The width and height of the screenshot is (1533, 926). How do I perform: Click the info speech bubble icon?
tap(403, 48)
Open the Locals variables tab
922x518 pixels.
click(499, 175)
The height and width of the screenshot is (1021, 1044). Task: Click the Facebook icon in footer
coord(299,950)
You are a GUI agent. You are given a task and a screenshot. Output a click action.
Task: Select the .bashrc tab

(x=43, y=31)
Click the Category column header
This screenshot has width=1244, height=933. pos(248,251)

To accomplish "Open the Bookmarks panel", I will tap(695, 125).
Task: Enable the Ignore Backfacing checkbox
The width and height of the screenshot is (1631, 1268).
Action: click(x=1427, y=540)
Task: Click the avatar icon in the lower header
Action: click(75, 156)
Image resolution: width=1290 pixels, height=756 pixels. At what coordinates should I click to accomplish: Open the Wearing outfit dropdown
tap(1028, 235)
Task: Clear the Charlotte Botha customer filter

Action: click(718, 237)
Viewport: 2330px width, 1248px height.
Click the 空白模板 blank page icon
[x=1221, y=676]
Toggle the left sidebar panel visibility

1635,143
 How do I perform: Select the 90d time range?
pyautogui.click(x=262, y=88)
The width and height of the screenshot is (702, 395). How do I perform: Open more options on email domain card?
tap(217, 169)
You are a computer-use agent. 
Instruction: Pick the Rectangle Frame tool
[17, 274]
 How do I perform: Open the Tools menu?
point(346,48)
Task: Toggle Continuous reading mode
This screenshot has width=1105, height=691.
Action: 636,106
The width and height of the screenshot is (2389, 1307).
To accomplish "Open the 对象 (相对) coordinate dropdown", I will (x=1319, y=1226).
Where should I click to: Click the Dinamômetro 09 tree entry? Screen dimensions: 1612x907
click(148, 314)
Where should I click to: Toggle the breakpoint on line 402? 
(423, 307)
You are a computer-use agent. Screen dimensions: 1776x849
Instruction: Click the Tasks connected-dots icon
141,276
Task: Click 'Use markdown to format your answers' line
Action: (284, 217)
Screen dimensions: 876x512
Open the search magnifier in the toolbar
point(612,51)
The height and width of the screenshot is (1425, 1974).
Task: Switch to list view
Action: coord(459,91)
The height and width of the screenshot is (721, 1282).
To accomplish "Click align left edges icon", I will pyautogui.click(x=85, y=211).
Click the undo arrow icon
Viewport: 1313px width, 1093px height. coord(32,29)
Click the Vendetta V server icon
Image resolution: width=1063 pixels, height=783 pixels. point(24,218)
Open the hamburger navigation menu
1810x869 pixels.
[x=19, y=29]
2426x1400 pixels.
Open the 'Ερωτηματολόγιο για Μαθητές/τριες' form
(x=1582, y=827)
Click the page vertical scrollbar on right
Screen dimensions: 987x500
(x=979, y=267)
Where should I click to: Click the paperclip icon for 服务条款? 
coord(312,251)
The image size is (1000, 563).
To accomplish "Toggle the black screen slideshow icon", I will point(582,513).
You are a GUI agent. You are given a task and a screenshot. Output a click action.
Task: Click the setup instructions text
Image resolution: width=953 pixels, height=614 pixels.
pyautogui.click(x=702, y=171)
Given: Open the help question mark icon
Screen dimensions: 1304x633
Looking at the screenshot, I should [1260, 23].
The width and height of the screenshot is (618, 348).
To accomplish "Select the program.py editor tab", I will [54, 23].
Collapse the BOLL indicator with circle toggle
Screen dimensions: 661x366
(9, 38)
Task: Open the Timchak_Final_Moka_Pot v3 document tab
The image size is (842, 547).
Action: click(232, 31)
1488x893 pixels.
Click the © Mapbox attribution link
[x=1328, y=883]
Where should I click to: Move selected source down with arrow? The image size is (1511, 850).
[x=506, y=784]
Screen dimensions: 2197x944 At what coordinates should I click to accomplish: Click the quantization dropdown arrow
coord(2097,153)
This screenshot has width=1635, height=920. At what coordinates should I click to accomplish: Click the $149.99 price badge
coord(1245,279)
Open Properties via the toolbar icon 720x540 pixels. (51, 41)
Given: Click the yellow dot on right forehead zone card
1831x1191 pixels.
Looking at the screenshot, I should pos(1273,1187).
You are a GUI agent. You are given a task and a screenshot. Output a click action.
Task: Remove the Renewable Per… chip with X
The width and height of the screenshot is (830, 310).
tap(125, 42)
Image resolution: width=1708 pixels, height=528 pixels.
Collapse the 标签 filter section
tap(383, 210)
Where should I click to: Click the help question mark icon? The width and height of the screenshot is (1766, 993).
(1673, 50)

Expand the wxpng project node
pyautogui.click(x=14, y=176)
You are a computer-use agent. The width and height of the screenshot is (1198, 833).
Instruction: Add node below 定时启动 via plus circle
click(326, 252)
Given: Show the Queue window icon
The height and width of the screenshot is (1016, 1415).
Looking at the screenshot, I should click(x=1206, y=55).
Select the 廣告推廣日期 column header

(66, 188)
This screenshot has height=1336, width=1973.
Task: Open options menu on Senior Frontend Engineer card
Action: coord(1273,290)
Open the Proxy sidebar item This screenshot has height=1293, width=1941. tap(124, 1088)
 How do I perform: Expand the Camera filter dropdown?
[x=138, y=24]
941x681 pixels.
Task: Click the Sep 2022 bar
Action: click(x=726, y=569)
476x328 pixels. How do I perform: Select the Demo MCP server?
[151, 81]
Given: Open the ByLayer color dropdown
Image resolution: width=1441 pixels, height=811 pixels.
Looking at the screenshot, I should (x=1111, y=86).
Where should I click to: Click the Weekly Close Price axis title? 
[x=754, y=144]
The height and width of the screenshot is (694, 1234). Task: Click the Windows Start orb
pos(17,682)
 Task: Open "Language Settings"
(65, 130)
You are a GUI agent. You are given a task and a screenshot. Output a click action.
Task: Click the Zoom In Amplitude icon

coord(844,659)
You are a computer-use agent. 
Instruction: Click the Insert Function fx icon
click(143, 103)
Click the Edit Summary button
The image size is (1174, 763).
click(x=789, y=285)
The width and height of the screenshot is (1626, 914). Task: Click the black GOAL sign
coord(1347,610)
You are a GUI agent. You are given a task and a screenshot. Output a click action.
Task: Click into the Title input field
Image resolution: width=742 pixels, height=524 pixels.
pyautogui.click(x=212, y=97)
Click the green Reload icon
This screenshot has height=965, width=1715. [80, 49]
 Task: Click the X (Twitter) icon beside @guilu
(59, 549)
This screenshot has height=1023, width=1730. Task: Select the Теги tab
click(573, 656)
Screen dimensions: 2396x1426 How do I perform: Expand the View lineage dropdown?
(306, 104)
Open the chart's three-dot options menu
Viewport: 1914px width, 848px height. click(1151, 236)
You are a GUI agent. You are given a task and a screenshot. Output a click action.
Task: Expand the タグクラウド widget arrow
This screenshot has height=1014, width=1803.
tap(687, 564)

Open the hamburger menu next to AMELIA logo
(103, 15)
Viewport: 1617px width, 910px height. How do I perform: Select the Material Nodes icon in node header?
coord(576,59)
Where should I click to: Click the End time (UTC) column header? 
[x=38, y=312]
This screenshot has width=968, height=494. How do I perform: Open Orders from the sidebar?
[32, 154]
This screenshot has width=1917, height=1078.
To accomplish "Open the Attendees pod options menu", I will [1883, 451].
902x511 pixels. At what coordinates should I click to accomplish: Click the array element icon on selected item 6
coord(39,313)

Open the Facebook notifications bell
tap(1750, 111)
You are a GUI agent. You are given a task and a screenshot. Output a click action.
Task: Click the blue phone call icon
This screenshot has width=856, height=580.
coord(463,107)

→ Problem statement
From the first line of the data above through the line containing "Task: Enable the Ignore Backfacing checkbox", set each line down again exactly; include both ends and omit everything else.

→ Problem solution
The width and height of the screenshot is (1533, 926). How do I perform: Click the info speech bubble icon?
tap(403, 48)
Open the Locals variables tab
922x518 pixels.
click(499, 175)
The height and width of the screenshot is (1021, 1044). Task: Click the Facebook icon in footer
coord(299,950)
You are a GUI agent. You are given a task and a screenshot. Output a click action.
Task: Select the .bashrc tab

(x=43, y=31)
Click the Category column header
This screenshot has width=1244, height=933. pos(248,251)

To accomplish "Open the Bookmarks panel", I will tap(695, 125).
Task: Enable the Ignore Backfacing checkbox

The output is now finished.